また、見た目に異常がある場合や触っても弾力がなくなっている場合は、業者に相談して適切な部品交換を検討するようにしましょう。
水漏れとあわせて冷却不良が起きている場合
水漏れだけでなく、冷えが悪い、庫内温度が安定しないといった症状が同時に出ている場合は、単純な排水トラブルではない可能性があります。
内部部品の故障や冷媒系の異常が関係している場合、自力での対処は現実的ではありません。
さらに、食材の品質維持にも関わるので、このような症状があるときは早めに業者へ連絡することが大切です。
原因が分からず水漏れが再発する場合
一度掃除や調整をしてもすぐに再発する場合は、表面上では分からない内部トラブルが起きている可能性があります。
見た目だけで判断できない詰まりや部品不良が隠れていることもあるため、繰り返す水漏れは放置しないことが重要です。
特に、営業中に何度も床が濡れる状態は安全面でもリスクがあるので、原因不明の再発は自己判断を続けず、専門業者に点検してもらうことをおすすめします。

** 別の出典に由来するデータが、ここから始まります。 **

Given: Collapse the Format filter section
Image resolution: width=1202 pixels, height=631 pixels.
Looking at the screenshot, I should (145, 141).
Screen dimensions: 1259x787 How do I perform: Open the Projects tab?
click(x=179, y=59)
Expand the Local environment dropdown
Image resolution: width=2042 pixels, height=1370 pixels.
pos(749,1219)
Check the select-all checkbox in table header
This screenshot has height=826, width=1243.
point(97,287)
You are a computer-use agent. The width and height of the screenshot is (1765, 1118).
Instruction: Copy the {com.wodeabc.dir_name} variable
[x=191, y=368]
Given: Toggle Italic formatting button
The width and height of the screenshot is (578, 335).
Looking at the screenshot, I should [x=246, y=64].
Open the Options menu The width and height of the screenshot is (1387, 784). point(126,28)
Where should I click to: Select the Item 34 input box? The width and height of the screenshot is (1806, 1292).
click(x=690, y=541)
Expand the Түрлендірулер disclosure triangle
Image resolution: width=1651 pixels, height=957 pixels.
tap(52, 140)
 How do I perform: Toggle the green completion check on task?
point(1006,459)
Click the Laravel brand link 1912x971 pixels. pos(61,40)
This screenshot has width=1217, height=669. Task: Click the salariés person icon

業務用冷蔵庫の水漏れは原因を見極めて早めに対処しよう

今回は、業務用冷蔵庫の水漏れ原因について紹介しました。
業務用冷蔵庫の水漏れは、ドレンホースの詰まりやドレンパンの不具合や結露、パッキンの劣化、設置不良などさまざまな原因で起こります。
多くは排水や密閉性に関するトラブルですが、中には部品交換や専門点検が必要なケースもあります。
大切なのは、水漏れを見つけたときに放置せず、まず原因を切り分けることです。
今回の記事を参考にして、自分で対処できる範囲かを確認し、必要に応じて早めに業者へ相談するようにしましょう。